INPUT DATA below:
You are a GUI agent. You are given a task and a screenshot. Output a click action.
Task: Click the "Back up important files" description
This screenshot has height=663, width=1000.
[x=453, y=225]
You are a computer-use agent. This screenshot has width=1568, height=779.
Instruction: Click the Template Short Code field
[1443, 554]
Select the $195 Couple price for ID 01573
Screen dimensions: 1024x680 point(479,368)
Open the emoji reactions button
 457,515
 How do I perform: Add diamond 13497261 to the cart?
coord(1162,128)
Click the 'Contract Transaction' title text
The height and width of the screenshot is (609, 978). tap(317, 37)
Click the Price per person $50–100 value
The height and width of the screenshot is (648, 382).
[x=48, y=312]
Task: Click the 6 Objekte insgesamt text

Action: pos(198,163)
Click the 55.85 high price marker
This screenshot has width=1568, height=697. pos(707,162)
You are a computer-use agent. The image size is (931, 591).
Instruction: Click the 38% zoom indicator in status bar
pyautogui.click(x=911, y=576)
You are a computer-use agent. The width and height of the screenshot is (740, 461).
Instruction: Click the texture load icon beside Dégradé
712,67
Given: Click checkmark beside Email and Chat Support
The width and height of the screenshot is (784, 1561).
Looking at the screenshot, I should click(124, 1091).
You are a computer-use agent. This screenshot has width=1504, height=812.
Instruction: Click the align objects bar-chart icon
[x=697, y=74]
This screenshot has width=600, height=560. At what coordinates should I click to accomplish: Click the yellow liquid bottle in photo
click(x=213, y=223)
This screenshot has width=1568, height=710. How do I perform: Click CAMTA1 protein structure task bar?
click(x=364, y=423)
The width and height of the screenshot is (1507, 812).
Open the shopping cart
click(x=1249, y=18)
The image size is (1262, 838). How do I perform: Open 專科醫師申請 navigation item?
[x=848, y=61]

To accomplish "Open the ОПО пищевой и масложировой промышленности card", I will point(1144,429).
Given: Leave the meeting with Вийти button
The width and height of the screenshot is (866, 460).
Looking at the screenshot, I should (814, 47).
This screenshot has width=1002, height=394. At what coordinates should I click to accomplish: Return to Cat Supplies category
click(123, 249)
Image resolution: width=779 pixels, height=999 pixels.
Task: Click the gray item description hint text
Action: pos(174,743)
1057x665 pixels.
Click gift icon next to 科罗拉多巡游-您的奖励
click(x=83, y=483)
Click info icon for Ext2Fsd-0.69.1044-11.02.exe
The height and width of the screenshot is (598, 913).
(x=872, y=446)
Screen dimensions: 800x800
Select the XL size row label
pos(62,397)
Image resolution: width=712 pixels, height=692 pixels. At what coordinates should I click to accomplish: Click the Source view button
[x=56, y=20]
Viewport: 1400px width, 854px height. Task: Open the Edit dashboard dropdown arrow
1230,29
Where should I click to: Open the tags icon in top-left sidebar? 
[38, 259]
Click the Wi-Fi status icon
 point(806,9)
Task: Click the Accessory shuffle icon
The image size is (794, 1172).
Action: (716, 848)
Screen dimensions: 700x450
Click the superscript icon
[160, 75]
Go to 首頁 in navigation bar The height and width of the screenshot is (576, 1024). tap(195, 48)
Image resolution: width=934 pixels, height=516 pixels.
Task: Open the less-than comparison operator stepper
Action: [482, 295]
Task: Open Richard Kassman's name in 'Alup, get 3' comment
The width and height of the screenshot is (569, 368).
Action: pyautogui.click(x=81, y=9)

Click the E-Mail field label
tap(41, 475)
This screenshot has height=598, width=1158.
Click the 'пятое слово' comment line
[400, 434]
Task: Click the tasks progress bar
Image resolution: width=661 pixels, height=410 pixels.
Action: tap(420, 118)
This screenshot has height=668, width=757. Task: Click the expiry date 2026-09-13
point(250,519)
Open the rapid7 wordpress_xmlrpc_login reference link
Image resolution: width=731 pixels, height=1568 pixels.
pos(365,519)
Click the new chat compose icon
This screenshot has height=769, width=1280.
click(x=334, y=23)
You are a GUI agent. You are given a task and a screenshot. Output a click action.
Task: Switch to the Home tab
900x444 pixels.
End of INPUT DATA.
## DESCRIPTION OF THE TASK
The data given before this task must be transcribed exactly and in full.

## EXERCISE ANSWER
You are a GUI agent. You are given a task and a screenshot. Output a click action.
Task: Click the "Back up important files" description
This screenshot has height=663, width=1000.
[x=453, y=225]
You are a computer-use agent. This screenshot has width=1568, height=779.
Instruction: Click the Template Short Code field
[1443, 554]
Select the $195 Couple price for ID 01573
Screen dimensions: 1024x680 point(479,368)
Open the emoji reactions button
 457,515
 How do I perform: Add diamond 13497261 to the cart?
coord(1162,128)
Click the 'Contract Transaction' title text
The height and width of the screenshot is (609, 978). tap(317, 37)
Click the Price per person $50–100 value
The height and width of the screenshot is (648, 382).
[x=48, y=312]
Task: Click the 6 Objekte insgesamt text

Action: pos(198,163)
Click the 55.85 high price marker
This screenshot has width=1568, height=697. pos(707,162)
You are a computer-use agent. The image size is (931, 591).
Instruction: Click the 38% zoom indicator in status bar
pyautogui.click(x=911, y=576)
You are a computer-use agent. The width and height of the screenshot is (740, 461).
Instruction: Click the texture load icon beside Dégradé
712,67
Given: Click checkmark beside Email and Chat Support
The width and height of the screenshot is (784, 1561).
Looking at the screenshot, I should click(124, 1091).
You are a computer-use agent. This screenshot has width=1504, height=812.
Instruction: Click the align objects bar-chart icon
[x=697, y=74]
This screenshot has width=600, height=560. At what coordinates should I click to accomplish: Click the yellow liquid bottle in photo
click(x=213, y=223)
This screenshot has width=1568, height=710. How do I perform: Click CAMTA1 protein structure task bar?
click(x=364, y=423)
The width and height of the screenshot is (1507, 812).
Open the shopping cart
click(x=1249, y=18)
The image size is (1262, 838). How do I perform: Open 專科醫師申請 navigation item?
[x=848, y=61]

To accomplish "Open the ОПО пищевой и масложировой промышленности card", I will point(1144,429).
Given: Leave the meeting with Вийти button
The width and height of the screenshot is (866, 460).
Looking at the screenshot, I should (814, 47).
This screenshot has width=1002, height=394. At what coordinates should I click to accomplish: Return to Cat Supplies category
click(123, 249)
Image resolution: width=779 pixels, height=999 pixels.
Task: Click the gray item description hint text
Action: pos(174,743)
1057x665 pixels.
Click gift icon next to 科罗拉多巡游-您的奖励
click(x=83, y=483)
Click info icon for Ext2Fsd-0.69.1044-11.02.exe
The height and width of the screenshot is (598, 913).
(x=872, y=446)
Screen dimensions: 800x800
Select the XL size row label
pos(62,397)
Image resolution: width=712 pixels, height=692 pixels. At what coordinates should I click to accomplish: Click the Source view button
[x=56, y=20]
Viewport: 1400px width, 854px height. Task: Open the Edit dashboard dropdown arrow
1230,29
Where should I click to: Open the tags icon in top-left sidebar? 
[38, 259]
Click the Wi-Fi status icon
 point(806,9)
Task: Click the Accessory shuffle icon
The image size is (794, 1172).
Action: (716, 848)
Screen dimensions: 700x450
Click the superscript icon
[160, 75]
Go to 首頁 in navigation bar The height and width of the screenshot is (576, 1024). tap(195, 48)
Image resolution: width=934 pixels, height=516 pixels.
Task: Open the less-than comparison operator stepper
Action: [482, 295]
Task: Open Richard Kassman's name in 'Alup, get 3' comment
The width and height of the screenshot is (569, 368).
Action: pyautogui.click(x=81, y=9)

Click the E-Mail field label
tap(41, 475)
This screenshot has height=598, width=1158.
Click the 'пятое слово' comment line
[400, 434]
Task: Click the tasks progress bar
Image resolution: width=661 pixels, height=410 pixels.
Action: tap(420, 118)
This screenshot has height=668, width=757. Task: Click the expiry date 2026-09-13
point(250,519)
Open the rapid7 wordpress_xmlrpc_login reference link
Image resolution: width=731 pixels, height=1568 pixels.
pos(365,519)
Click the new chat compose icon
This screenshot has height=769, width=1280.
click(x=334, y=23)
You are a GUI agent. You are given a task and a screenshot. Output a click action.
Task: Switch to the Home tab
900x444 pixels.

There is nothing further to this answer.